Last year, during winter, Transit opened a kiosk on Milford Road eight kilometres north of Te Anau where staff provided road users with information on safe winter driving, the state of the road and checked they had the correct tyre chains and knew how to fit them. The kiosk proved its worth and is open again this winter. It's all part of ensuring the safety of motorists on this road.”
I also understand that just this month Transit has entered into a new contract with Downer EDi Works that secures Downer’s status as the sole provider of the avalanche control programme to ensure this major risk-management process is sustainable into the future.
The new contract has a key focus on developing people with the necessary skills to manage this programme – and perhaps others worldwide. This team is already part of the international avalanche control community and I’m certain there will be more opportunities for team members to gain experience off-season in other avalanche areas of the world, and to share the skills they have developed as a result of Milford Road’s unique conditions.

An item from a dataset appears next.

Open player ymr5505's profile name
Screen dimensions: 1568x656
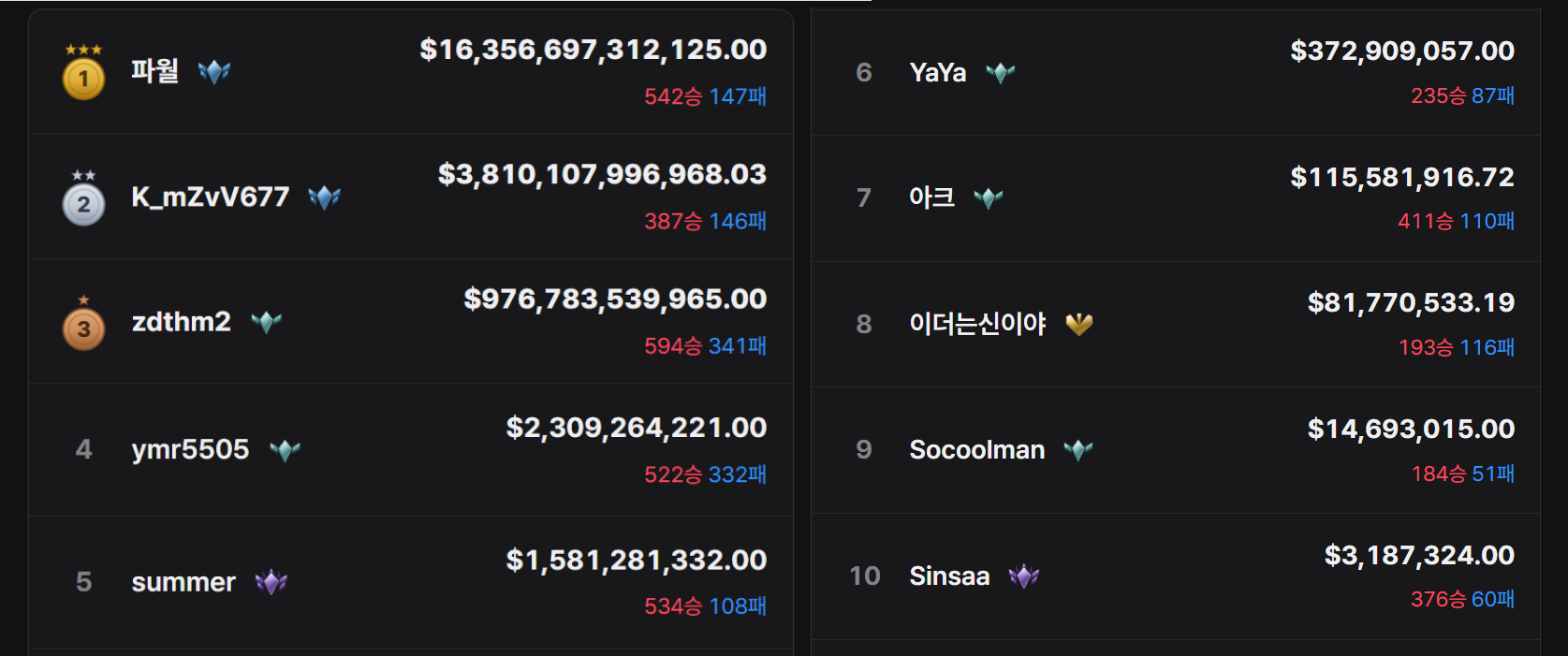click(190, 450)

Lastly today, I would like again to thank Wayne Carran and the people who work on this programme to ensure the safety of motorists and the economic viability of the region. Often, in the bleakest of weather conditions, you are out there keeping this area safe. You, and others working in the programme over the last twenty-five years, have reduced highway closures and have made a safe driving environment.
And, as I can also attest, after a visit to the programme recently, the avalanche team also make the best crayfish bread rolls in the business. Milford Sound may be this region’s best known attraction, but Wayne and Ann’s crayfish rolls are the region’s best-kept secret.
It is a real privilege being with you all today.